#### [EXTRACTED TEXT]
....................


  • http://LostCodex.com DRT

    Yes. The right lesson, I have learned it from hard knocks (very overt decision to just show up), yet I still don’t enough……Thanks for the coaching.

  • rjs

    EricG,

    I’m so sorry to hear that. Our prayers are with you.

    On the more general topic of the post: As a confirmed introvert I need to hear this – I am far too likely to rationalize away from a need to “just go” and I have regretted it a few times in the past.

  • http://www.lambpower.net Steve D

    Having been a patient in a hospital as recently as last week, there are a couple of guidelines that might be worth noting:

    1- Do call first, there were times when I was in medical tests where visiting me would have been problematic. I wouldn’t have been there.

    2- Don’t say “Call me if you need help” rather say “Can I do X for you?” or “Do you need this done?” Think along the lines of transporting the patient back and forth. Think about help for the family, ask the family specifically.

    3- Remember that you are dealing with people who are under stress, whose lives have been disrupted. The more specific you can be in your offers of help, the more the family and the patient can think of possible ways to help.

    4- Don’t offer what you can’t do.

  • http://www.lambpower.net Steve D

    EricG

    My prayers are with you. I also totally agree with your point about not being preachy. Those of us who are ill do not need Job’s friends sitting around “Helping”. Sometimes we need to grieve. Also, to visitors be prepared to talk about something other than the patient’s disease. If we’re in the hospital bring news about the “outside” world. As a patient, I will tell you how I am feeling. Just realize that every professional that walks into the room will ask the same question. It gets old.

  • Darcyjo

    Exactly what Steve said. When my husband passed away, a lot of people (including people I didn’t even know) said “let me know if there’s anything I can do for you. Hon, when you’re grieving, you can’t think that far ahead. Offer to do something specific, cook a meal, mow grass, do the laundry, take the kids out for the afternoon.

....................

#### [ACTIONS TO TAKE]
• A. In the comments, where does Steve D say he was as recently as last week?
• B. Transcribe the part of the comments that begins at the words "Yes. The right" and stops after "Our prayers are with you.".

....................

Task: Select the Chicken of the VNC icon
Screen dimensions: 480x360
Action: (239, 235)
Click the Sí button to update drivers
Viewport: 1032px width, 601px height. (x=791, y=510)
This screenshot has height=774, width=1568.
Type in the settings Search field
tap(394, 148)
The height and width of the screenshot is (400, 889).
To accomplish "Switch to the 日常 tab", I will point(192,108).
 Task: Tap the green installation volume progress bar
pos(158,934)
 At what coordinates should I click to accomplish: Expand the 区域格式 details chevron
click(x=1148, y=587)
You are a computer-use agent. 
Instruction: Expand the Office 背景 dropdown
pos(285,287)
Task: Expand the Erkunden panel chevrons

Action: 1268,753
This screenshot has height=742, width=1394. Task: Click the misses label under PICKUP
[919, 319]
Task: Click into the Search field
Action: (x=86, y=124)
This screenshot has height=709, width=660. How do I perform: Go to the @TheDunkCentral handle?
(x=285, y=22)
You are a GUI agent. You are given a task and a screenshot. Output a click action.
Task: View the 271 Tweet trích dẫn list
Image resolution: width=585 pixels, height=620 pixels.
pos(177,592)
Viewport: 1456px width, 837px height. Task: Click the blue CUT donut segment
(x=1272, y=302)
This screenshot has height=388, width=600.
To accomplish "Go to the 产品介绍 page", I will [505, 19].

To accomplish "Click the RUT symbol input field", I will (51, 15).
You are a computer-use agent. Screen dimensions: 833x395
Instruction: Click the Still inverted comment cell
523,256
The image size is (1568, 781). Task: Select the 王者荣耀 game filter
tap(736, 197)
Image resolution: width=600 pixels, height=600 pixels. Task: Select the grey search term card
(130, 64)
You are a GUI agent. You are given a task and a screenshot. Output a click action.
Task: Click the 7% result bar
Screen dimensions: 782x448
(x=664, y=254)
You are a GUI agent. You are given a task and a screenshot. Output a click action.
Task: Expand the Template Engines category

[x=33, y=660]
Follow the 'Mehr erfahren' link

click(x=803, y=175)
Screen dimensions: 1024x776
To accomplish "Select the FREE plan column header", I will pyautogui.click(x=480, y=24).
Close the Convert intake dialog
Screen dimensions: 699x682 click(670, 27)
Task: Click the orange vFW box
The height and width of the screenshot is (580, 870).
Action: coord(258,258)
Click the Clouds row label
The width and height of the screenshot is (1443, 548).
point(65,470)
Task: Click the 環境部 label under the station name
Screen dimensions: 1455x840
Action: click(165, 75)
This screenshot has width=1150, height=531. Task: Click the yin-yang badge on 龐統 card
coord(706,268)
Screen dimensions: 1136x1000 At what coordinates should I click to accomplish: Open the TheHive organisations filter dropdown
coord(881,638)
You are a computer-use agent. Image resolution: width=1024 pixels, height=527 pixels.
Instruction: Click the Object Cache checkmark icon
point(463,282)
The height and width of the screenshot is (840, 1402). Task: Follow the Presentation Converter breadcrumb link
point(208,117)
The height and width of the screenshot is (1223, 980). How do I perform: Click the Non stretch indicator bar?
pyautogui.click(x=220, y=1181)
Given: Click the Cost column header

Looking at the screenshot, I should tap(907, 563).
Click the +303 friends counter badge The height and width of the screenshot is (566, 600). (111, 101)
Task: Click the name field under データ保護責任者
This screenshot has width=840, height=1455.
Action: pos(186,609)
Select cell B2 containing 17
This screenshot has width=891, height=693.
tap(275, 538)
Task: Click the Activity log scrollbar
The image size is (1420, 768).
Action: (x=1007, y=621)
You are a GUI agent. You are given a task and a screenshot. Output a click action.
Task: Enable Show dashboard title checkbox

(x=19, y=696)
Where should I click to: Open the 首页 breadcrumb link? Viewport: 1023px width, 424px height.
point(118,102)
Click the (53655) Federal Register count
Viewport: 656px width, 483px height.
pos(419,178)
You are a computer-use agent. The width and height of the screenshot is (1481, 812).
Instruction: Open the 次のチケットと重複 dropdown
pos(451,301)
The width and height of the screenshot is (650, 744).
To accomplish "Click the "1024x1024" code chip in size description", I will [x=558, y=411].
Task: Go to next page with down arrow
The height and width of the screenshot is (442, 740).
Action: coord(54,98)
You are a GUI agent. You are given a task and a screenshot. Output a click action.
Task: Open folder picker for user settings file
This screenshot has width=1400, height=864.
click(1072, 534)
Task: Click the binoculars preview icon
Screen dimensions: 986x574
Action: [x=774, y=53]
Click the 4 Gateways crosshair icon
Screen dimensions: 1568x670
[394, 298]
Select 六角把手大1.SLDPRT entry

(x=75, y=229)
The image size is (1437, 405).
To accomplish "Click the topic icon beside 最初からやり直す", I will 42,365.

....................

#### [ANSWERS TO THE EXERCISE]
• A. He was a patient in a hospital.

• B.
Yes. The right lesson, I have learned it from hard knocks (very overt decision to just show up), yet I still don’t enough……Thanks for the coaching.

  • rjs

    EricG,

    I’m so sorry to hear that. Our prayers are with you.